What you will do =
Using the listing below, extract each line that has the word "details" in it.

Supplied material =

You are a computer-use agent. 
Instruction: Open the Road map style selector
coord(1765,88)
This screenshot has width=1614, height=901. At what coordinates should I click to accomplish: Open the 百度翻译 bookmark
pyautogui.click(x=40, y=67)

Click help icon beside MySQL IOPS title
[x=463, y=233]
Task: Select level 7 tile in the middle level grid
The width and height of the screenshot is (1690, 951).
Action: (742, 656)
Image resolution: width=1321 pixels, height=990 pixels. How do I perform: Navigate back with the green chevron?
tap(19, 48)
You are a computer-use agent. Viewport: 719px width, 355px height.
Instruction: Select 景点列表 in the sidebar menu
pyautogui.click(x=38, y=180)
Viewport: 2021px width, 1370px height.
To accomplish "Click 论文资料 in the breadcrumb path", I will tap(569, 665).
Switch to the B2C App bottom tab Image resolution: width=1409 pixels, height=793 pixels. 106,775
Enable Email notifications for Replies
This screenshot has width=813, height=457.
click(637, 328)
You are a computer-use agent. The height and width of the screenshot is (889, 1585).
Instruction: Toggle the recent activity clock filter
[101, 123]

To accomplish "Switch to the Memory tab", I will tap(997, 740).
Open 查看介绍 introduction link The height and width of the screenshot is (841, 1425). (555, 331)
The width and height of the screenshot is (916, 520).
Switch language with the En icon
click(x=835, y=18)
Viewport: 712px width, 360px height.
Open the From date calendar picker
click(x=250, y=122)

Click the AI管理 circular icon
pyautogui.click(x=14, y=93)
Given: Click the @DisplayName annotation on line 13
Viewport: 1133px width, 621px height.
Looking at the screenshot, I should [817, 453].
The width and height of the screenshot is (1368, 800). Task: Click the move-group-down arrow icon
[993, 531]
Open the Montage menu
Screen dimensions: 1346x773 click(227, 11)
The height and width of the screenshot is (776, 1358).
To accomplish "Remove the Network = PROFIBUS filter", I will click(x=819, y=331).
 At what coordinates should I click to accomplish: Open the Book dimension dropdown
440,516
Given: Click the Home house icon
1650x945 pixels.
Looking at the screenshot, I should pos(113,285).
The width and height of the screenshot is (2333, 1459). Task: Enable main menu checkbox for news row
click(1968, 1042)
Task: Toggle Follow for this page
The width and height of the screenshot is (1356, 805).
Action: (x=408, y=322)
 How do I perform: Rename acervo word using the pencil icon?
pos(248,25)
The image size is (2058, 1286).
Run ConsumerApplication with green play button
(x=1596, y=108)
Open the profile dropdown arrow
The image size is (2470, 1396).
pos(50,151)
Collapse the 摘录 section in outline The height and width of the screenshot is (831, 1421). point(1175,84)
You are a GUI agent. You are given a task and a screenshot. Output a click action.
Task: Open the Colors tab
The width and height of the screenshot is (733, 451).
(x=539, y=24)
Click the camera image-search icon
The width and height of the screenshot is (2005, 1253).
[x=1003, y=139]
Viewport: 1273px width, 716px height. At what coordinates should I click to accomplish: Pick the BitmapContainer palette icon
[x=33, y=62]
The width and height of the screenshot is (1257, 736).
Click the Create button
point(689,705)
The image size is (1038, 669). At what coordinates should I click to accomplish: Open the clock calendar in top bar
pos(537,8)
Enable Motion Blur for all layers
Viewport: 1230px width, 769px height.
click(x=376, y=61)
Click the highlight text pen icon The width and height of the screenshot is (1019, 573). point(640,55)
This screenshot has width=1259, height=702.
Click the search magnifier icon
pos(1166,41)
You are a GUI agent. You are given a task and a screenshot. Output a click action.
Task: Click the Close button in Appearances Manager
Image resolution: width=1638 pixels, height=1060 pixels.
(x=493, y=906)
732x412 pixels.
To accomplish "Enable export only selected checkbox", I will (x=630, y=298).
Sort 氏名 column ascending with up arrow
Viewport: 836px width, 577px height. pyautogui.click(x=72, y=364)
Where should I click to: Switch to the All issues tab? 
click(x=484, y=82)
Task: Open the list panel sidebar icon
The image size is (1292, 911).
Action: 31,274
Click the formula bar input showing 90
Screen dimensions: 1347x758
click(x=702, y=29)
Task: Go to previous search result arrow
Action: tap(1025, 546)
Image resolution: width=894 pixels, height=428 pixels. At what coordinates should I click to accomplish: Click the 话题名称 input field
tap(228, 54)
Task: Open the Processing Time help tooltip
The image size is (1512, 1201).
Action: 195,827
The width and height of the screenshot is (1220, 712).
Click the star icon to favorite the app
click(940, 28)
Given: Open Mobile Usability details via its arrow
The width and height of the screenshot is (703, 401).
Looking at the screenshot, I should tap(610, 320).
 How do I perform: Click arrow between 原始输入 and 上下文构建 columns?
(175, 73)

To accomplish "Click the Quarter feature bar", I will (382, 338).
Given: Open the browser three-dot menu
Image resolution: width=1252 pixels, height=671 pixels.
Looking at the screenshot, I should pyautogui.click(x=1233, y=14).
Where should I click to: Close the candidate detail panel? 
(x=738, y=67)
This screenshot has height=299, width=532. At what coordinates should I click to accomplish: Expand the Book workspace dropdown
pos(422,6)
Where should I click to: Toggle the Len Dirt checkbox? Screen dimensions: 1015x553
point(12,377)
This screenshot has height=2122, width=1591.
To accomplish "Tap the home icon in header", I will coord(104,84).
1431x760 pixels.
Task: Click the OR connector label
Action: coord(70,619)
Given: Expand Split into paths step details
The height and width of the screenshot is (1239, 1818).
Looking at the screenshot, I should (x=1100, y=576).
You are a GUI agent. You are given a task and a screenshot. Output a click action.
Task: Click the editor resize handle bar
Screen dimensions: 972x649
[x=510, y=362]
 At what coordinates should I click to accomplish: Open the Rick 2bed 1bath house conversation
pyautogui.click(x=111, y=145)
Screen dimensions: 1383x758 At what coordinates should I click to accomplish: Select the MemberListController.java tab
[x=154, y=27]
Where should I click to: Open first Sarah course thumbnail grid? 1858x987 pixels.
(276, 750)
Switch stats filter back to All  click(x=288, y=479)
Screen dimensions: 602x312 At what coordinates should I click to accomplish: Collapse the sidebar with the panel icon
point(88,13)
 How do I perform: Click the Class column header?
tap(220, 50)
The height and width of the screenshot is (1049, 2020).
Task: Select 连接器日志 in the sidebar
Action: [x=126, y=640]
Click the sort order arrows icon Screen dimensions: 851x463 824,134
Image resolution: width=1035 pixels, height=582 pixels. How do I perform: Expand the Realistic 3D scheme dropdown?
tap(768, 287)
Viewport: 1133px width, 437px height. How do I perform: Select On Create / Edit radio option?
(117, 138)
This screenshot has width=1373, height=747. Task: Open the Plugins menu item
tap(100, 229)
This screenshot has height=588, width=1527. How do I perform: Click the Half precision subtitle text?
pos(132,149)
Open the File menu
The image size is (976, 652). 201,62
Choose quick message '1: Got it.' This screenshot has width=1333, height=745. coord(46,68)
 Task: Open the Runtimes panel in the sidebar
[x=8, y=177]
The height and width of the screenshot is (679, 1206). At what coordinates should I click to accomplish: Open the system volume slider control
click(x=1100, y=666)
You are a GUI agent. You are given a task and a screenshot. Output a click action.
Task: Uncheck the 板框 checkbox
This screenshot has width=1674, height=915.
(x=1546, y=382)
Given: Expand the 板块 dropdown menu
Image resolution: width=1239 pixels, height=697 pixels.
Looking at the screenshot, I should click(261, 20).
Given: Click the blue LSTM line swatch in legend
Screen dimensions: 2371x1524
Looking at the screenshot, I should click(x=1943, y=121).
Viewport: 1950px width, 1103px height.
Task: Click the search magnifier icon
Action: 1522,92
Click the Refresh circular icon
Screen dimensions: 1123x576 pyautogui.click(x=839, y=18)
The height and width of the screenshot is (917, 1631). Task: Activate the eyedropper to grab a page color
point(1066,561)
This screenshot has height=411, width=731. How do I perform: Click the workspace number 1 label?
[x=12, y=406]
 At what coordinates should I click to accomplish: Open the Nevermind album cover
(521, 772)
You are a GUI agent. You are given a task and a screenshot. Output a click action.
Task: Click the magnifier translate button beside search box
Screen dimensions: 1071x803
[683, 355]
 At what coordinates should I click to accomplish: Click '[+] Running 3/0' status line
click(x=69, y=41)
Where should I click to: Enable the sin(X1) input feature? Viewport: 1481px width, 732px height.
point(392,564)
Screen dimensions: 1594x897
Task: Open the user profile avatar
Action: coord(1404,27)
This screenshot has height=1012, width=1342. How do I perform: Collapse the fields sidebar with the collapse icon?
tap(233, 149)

Answer box =
Given: Open Mobile Usability details via its arrow
Given: Expand Split into paths step details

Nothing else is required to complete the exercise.